:: Data shown ::
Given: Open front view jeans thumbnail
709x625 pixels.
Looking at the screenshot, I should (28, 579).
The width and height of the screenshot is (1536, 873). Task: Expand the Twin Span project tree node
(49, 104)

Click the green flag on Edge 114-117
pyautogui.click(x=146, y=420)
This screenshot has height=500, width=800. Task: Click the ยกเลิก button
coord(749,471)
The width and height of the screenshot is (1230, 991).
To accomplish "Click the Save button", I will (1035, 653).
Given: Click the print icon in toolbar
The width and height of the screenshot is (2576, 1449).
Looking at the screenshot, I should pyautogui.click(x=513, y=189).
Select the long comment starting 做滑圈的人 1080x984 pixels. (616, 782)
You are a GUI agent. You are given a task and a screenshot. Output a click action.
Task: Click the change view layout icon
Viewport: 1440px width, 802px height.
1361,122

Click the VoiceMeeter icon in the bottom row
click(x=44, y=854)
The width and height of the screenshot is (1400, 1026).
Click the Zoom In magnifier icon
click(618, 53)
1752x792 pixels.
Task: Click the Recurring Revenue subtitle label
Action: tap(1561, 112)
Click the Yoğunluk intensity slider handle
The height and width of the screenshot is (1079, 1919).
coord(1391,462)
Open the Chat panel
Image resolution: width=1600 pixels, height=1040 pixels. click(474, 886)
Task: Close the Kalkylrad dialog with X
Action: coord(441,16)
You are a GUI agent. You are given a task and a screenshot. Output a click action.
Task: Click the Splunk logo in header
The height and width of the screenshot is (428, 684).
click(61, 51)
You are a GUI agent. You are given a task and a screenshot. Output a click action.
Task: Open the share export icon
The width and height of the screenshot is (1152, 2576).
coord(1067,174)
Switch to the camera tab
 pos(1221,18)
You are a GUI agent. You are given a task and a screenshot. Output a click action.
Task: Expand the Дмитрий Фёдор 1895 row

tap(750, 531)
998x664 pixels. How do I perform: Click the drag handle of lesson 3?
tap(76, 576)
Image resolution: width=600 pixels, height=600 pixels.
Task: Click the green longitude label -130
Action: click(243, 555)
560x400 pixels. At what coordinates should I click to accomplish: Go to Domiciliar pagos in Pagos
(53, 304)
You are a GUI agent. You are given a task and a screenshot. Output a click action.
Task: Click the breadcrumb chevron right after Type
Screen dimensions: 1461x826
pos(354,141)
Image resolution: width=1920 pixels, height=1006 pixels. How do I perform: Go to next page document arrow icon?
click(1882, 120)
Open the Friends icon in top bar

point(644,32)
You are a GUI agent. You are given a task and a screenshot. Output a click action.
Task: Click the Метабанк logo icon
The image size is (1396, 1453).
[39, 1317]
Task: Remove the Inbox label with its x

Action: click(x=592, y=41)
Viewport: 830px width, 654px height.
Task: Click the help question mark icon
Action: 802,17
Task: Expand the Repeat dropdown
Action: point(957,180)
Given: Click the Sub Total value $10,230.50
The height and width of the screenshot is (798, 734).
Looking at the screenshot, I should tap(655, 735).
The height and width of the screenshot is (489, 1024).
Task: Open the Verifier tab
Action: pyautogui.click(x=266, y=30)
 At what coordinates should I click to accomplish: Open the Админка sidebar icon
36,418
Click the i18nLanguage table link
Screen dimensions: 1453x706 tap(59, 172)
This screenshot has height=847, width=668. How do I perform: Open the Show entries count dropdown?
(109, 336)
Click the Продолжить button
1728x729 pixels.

:: What the task asks ::
Go through the listing above and write out exactly the lines starting with the one holding "998x664 pixels. How" and running through the one holding "Given: Click the Sub Total value $10,230.50", ends included, and no others.

:: Answer for the task ::
998x664 pixels. How do I perform: Click the drag handle of lesson 3?
tap(76, 576)
Image resolution: width=600 pixels, height=600 pixels.
Task: Click the green longitude label -130
Action: click(243, 555)
560x400 pixels. At what coordinates should I click to accomplish: Go to Domiciliar pagos in Pagos
(53, 304)
You are a GUI agent. You are given a task and a screenshot. Output a click action.
Task: Click the breadcrumb chevron right after Type
Screen dimensions: 1461x826
pos(354,141)
Image resolution: width=1920 pixels, height=1006 pixels. How do I perform: Go to next page document arrow icon?
click(1882, 120)
Open the Friends icon in top bar

point(644,32)
You are a GUI agent. You are given a task and a screenshot. Output a click action.
Task: Click the Метабанк logo icon
The image size is (1396, 1453).
[39, 1317]
Task: Remove the Inbox label with its x

Action: click(x=592, y=41)
Viewport: 830px width, 654px height.
Task: Click the help question mark icon
Action: 802,17
Task: Expand the Repeat dropdown
Action: point(957,180)
Given: Click the Sub Total value $10,230.50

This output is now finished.